Here we begin an occasional series highlighting some of the dictionary's most striking images. We start with a selection from the Oxford DNB's coin collection, with a commentary below from Gareth Williams, curator of early medieval coinage at the British Museum.


And at the foot of this page you'll find tips on searching for images in the Oxford DNB.

Offa Æthelberht Harold I Edmund
Offa (d. 796) Æthelberht (d. 865) Harold I (d. 1040) Edmund I (920/21–946)
Magnus Maximus Æthelberht Æthelwulf Baldred
Magnus Maximus (d. 388) Æthelberht (779/80–794) Æthelwulf (d. 858) Baldred (fl.c. 823–827)
Harthacnut Edward Constantine III Eadred
Harthacnut (c. 1018–42) Edward (c. 962–976) Constantine III (d. 411) Eadred (d. 955)
Carausius Allectus James I William II
Carausius(d. 293) Allectus (d. 296) James I (1394–1437) William II (c. 1060-1100)

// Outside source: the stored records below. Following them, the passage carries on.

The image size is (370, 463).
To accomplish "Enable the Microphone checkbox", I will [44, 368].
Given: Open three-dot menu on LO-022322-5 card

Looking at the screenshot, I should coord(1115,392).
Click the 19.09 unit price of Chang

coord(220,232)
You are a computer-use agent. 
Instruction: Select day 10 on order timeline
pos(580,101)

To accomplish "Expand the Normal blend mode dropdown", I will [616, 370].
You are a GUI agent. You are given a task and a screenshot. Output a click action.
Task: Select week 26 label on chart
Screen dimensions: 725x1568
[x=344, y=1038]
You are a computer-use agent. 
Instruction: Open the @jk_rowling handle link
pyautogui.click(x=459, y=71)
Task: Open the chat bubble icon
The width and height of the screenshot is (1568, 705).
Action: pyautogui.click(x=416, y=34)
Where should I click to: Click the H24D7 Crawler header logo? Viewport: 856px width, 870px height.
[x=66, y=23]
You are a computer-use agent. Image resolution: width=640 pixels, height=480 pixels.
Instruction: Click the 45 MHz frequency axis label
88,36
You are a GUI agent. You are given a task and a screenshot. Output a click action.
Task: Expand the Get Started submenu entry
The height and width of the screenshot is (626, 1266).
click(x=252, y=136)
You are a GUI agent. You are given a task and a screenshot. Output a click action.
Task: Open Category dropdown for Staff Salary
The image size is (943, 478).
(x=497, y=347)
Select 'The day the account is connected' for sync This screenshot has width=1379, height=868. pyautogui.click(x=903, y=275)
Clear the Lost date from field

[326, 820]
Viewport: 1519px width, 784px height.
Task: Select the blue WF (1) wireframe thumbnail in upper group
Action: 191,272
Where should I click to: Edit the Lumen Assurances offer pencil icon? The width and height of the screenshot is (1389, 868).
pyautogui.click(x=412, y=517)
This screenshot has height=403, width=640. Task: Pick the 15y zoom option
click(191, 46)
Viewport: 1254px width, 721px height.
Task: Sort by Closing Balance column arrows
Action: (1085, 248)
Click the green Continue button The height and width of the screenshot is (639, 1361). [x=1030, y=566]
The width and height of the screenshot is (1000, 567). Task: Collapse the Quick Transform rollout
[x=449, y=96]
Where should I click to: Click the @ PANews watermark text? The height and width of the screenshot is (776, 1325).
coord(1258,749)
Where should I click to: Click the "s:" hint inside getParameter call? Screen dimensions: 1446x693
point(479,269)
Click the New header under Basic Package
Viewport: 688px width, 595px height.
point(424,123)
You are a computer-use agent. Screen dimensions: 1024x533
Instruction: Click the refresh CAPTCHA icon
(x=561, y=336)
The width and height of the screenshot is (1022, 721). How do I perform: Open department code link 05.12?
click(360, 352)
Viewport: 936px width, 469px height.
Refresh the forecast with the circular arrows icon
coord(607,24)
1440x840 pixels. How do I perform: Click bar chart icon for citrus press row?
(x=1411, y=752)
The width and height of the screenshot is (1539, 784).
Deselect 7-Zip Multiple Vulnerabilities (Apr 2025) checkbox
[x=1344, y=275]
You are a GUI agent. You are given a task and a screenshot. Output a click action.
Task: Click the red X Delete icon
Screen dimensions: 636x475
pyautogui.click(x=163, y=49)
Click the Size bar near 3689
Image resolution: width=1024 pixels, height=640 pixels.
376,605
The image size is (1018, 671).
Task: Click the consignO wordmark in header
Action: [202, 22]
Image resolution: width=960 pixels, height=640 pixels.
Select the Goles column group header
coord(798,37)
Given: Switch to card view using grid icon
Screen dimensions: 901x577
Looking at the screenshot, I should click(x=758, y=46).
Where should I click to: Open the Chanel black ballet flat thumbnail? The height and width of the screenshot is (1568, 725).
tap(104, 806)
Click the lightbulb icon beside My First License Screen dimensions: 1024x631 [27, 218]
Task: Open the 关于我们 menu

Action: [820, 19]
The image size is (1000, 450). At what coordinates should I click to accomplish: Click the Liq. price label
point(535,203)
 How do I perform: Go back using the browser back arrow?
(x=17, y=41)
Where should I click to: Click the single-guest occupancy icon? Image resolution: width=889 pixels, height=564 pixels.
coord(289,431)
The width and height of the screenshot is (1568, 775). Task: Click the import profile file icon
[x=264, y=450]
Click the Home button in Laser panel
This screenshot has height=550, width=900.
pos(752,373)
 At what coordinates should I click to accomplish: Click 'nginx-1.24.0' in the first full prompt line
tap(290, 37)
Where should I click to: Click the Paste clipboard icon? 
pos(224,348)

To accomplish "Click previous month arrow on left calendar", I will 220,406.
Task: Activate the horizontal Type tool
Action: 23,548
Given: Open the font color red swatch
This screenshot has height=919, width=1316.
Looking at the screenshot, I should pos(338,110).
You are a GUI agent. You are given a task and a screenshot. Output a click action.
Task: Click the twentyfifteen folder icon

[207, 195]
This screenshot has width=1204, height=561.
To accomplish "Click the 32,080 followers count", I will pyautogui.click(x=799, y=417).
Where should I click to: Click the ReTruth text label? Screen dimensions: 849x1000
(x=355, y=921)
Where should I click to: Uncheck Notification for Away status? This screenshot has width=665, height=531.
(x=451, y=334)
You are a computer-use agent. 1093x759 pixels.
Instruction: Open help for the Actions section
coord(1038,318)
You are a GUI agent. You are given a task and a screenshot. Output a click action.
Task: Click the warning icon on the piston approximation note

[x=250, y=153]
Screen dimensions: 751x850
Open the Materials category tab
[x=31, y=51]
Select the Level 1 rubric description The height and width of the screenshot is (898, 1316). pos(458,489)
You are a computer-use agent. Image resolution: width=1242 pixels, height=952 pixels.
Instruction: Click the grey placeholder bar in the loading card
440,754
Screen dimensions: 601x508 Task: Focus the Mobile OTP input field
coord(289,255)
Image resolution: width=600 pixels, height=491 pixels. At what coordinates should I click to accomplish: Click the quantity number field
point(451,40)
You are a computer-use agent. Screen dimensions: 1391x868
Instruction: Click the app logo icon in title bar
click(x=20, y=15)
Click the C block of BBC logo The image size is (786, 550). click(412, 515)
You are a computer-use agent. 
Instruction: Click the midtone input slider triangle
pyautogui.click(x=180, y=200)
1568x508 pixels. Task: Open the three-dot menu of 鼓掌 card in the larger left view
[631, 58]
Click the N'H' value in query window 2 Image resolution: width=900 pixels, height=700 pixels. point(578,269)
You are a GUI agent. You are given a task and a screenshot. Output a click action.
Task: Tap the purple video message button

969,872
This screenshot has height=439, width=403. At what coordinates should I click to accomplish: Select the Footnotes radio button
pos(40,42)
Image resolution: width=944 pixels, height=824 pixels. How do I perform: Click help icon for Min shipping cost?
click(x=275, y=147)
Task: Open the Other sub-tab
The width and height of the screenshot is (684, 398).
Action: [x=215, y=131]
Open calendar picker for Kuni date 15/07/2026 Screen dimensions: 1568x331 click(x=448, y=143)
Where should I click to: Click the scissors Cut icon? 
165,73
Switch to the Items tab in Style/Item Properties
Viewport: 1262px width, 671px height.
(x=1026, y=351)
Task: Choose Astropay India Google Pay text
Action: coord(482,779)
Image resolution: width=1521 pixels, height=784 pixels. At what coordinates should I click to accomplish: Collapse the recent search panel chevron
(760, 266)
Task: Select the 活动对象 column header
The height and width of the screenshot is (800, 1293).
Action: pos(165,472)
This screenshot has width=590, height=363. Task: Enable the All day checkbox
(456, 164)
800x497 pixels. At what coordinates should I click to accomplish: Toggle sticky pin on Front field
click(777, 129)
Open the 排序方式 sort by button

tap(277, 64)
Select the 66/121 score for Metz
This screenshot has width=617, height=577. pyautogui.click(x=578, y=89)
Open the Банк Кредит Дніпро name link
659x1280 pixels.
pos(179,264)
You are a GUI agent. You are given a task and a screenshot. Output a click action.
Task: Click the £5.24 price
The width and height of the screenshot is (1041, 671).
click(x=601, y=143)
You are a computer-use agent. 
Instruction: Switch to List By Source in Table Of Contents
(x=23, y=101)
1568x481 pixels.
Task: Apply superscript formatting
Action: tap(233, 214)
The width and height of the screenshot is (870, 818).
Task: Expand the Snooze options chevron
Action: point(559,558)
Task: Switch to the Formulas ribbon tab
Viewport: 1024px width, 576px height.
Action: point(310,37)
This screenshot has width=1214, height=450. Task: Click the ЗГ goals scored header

Coins are an important source of evidence for historians, generally combining imagery with short texts. In the context of historical biography the amount of information varies. In some cases, rulers may be known only from their coins. For example, a number of coins survive in the name of 'Eadwald rex'. Eadwald is otherwise unknown, but links between his coins and others show that he must have ruled briefly in East Anglia following the death of Offa of Mercia in AD 796.


In many cases coins provide the only surviving representation of documented historical figures. This may or may not include realistic portraiture. Roman coins had recognizable individual portraits until the end of the fourth century AD, when they were replaced by stylized imperial busts. Realistic portraiture on coins only reappeared with the Renaissance of the fifteenth century. This began in the Italian city states, but was followed in Britain by James III of Scotland and Henry VII of England.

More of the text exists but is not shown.